L’incarnation
M.F. Il me parait difficile d’évoquer le corps sans parler d’incarnation…. Sa présence se manifeste de différentes façons : figuration de fragments anatomiques telles que les mains (Fred Deux), études approfondies de la gestuelle et de la posture (Hélion), quand elle ne se confond pas avec une fragile et délicate apparition chez Music, voire de manière plus elliptique chez Hélion. Avec des réserves, des fonds non brossés, plusieurs œuvres donnent le sentiment que la figure apparaît lentement depuis la peinture elle-même. Au-delà de la persistance de la figure humaine dans la modernité, est-ce quelque chose qui vous touche particulièrement ?
A.M. Les peintures, dessins, sculptures qui me touchent le plus sont des œuvres «corps et âme». Nous privilégions dans nos accrochages une apparition progressive, à travers la peau, de ce qui nous anime, convictions, doutes, interrogations, peurs, désirs… C’est sans doute cela, ce que vous appelez incarnation. La profondeur de l’être, bien plus que son absence, se révèle progressivement.

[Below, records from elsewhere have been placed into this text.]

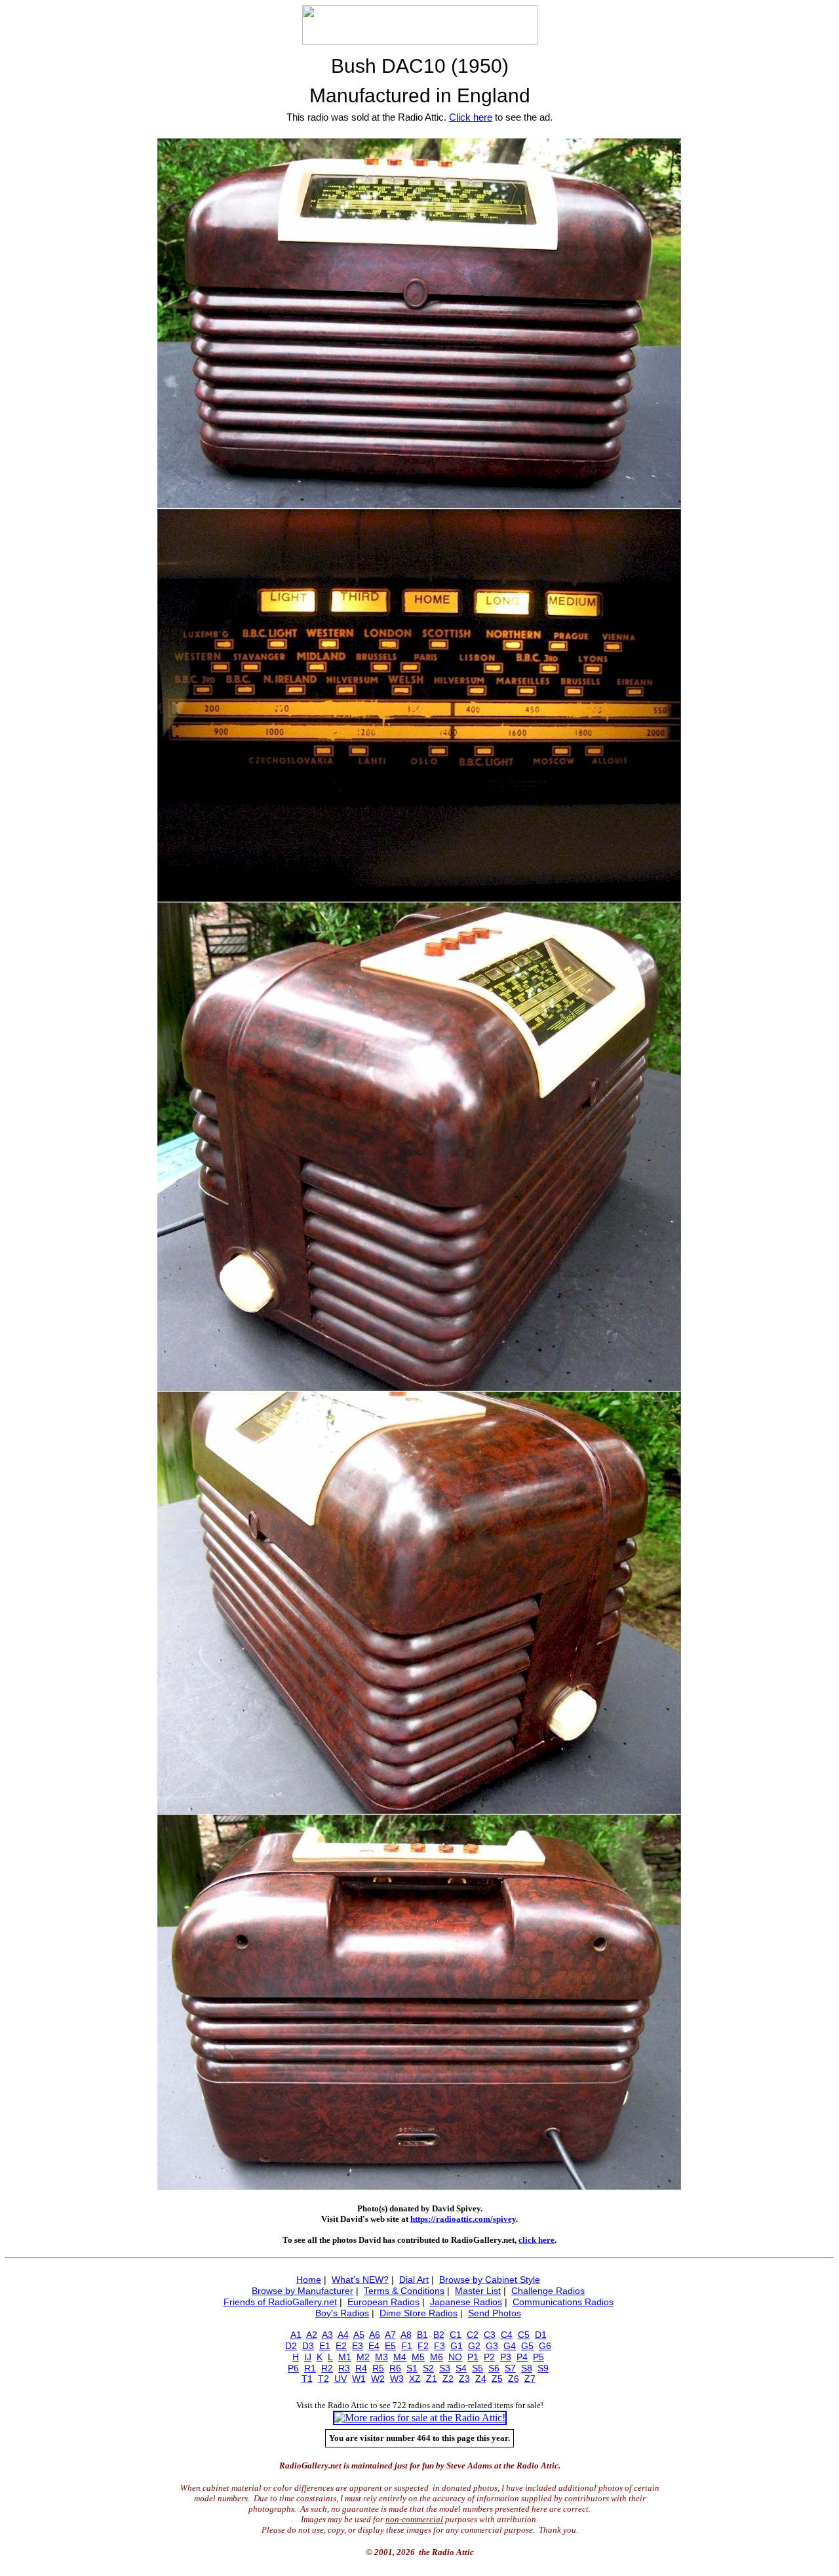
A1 (296, 2334)
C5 (524, 2334)
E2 (341, 2346)
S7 (510, 2368)
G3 (492, 2346)
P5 (538, 2357)
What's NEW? (360, 2279)
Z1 (431, 2378)
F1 (406, 2346)
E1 (324, 2346)
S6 (493, 2368)
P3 (505, 2357)
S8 (526, 2368)
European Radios (383, 2302)
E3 (357, 2346)
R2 (327, 2368)
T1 (307, 2378)
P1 (472, 2357)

M.F. Cette exposition explore la représentation du corps, mais il n’est jamais question d’un corps appréhendé comme seul motif. Le désir et le lien – notamment à travers le nu ou la représentation de couples-, mais aussi la disparition, viennent s’y inscrire. Beaucoup de ces artistes peignent leurs proches, leurs femmes, leurs enfants, leur quotidien. Cette notion de lien chez ces artistes touche au cœur de notre humanité.
Chez Hélion, vous insistez moins sur le retour à la figure que sur l’apparition progressive de la figure. Pouvez-vous préciser cette nuance ?
A.M. Le premier sujet d’Hélion, mis en évidence par Henry-Claude Cousseau, n’est pas ce qu’il peint mais le regard que nous portons sur lui – et donc sur le monde qui nous entoure. Or le regard découvre progressivement. J
Le temps
M.F. Le temps du regard, le temps de la peinture. Les valeurs même de la galerie s’incarnent dans cette exposition : des œuvres qui ne s’offrent pas au regard pressé et font également signe vers le temps long de la peinture : les tableaux dialoguent avec les maitres anciens (Manet, peinture de La Renaissance, Poussin, Degas, compositions appartenant à la longue tradition de l’histoire de l’art, nus couchés, déposition…) Même lorsqu’ils reviennent à la figure humaine, aucun de ces artistes ne donne le sentiment de rompre avec la modernité (Matisse). Ils regardent autant les maîtres anciens que la peinture de leur temps. Est-ce aussi ce qui vous intéresse chez eux ?
A.M. Bien sûr. Je me demande, d’ailleurs, si à la pointe de la création actuelle, nous ne sommes pas passés d’une longue période de ruptures progressives, puis d’un nivellement post moderne, à une période qui attache davantage d’importance à la continuité, où les artistes s’engagent sur leur voie sans perdre le fil de l’histoire. Je me sens profondément encouragé de savoir que Peter Doig, l’un des plus grands peintres actuels, aime Hélion, Derain, Boix-Vives! qu’il existe des liens évidents entre les tout derniers Baselitz exposés en marge de la biennale de Venise, Giacometti, mais aussi Music ( autoportraits, Nous ne serons pas les derniers); que les dénonciations politiques ou sociétales des artistes noirs qui me touchent le plus sont filtrées par une connaissance de l’histoire de l’art qui nourrit leurs œuvres et les rend universelles.
Nous montrerons prochainement Immendorf un grand artiste allemand profondément engagé dans l’histoire du XXème. Son oeuvre répond à notre besoin de ré-appropriation de notre culture européenne face aux menaces grandissantes de dictatures politiques ou de pensées.